- **Short task**
Resume the first-person piece on SSRC funding and research into Chinese investment in Hollywood, picking up right after its final sentence.

- **Selection**
Receiving funding from the Social Science Research Council has been central to my career development as a scholar doing policy-relevant research focused on US-China media and technology relations. The SSRC’s Dissertation Proposal Development Fellowship funded field research for my award-winning first book, Hollywood Made in China (University of California Press, 2017). The research that I conducted as part of the project examined the intersections of the Chinese and US film industries following China’s accession to the World Trade Organization in 2001.
As trade-related tensions between the United States and China have increased, the role that Chinese investment in Hollywood plays in the larger Sino-US relationship has taken on more economic and political prominence. In response to the increasing importance of Chinese investment in the United States media industries, the House Foreign Affairs Committee invited me to testify on March 21, 2018, as part of a panel of experts addressing forms of Chinese influence in the United States. Because of the field research experience that funding from sources like the SSRC supported, I was able to offer recommendations to our elected officials on the long-term implications of Chinese investment in Hollywood.

[Lines from a pointing dataset]
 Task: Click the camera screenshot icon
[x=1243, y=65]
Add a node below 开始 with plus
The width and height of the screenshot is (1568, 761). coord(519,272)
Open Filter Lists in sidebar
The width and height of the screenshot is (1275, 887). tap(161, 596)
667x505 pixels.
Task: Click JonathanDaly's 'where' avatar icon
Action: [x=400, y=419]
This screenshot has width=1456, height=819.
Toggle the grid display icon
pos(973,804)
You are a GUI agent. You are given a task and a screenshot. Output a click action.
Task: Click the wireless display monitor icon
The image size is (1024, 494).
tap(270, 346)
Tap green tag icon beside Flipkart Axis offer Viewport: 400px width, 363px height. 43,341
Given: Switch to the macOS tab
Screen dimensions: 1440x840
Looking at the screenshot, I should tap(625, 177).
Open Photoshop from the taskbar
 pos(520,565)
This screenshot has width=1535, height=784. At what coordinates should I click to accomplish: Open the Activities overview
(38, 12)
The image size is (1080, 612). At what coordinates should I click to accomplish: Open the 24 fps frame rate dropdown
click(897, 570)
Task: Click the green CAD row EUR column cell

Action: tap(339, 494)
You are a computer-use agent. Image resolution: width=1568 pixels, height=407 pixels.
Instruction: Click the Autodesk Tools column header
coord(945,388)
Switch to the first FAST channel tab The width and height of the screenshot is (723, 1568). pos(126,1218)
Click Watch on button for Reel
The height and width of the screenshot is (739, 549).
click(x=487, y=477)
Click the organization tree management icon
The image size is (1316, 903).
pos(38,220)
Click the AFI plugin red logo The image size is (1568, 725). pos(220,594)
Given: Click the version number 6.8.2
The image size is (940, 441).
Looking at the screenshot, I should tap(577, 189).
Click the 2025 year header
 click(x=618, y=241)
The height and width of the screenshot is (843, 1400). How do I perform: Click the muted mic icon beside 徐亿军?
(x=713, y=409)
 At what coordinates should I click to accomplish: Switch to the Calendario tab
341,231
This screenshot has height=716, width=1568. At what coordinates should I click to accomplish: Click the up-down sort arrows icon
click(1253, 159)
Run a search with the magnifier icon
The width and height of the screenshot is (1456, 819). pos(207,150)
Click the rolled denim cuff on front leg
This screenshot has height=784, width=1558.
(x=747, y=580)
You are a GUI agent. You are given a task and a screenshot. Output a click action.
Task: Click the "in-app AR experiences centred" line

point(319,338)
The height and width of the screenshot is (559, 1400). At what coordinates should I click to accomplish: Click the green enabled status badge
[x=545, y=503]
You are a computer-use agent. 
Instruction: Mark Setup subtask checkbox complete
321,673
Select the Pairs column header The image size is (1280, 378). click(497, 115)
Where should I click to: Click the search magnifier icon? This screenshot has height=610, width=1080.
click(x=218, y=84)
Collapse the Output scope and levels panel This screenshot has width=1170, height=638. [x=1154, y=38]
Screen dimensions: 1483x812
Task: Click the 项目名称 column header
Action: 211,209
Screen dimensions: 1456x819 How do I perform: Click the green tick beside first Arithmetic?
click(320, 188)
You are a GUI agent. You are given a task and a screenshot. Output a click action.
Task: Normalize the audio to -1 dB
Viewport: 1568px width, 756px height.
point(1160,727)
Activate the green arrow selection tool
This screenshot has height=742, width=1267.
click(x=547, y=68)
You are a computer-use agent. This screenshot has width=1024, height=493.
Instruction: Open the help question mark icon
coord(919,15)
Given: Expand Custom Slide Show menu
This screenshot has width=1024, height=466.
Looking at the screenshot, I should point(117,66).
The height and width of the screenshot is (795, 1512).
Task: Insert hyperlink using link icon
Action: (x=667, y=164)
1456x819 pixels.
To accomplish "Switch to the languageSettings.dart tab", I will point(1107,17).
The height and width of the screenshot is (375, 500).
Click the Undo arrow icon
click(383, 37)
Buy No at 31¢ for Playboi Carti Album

- **Task output**
The experience of testifying allowed me to further distill the messages of my book and my larger research agenda into a public-facing testimony designed for nonspecialists. The crossdisciplinary focus of the SSRC uniquely trained me to speak to both specialists and nonspecialists about my work. By teaching me how to speak about my project to educated audiences outside of my field, my fellowship prepared me to think about the broader implications of my work, not just for my field, but for legislators and everyday citizens.
Full text of Aynne Kokas’ testimony
U.S. Responses to China’s Influence Operations
House Foreign Affairs Committee
Subcommittee on Asia and the Pacific March 21, 2018
Chairman Yoho, and distinguished members of the U.S. House of Representatives Foreign Affairs Committee Subcommittee on Asia and the Pacific, it is an honor to be here to discuss Chinese influence operations in the United States. I would first also like to take a moment to thank the US Congress for creating the conditions that have allowed me to testify here today. As a Greek-American educated in US public universities in Michigan and California, I would not have been able to learn Chinese or conduct research about China without funding from Title VI, the Fulbright US student program, the East-West Center, and the Woodrow Wilson Center, where I am currently in residence. Particularly in an era of increased Chinese influence in the United States, there is a crucial bipartisan national security need to fully fund the study of China by American scholars.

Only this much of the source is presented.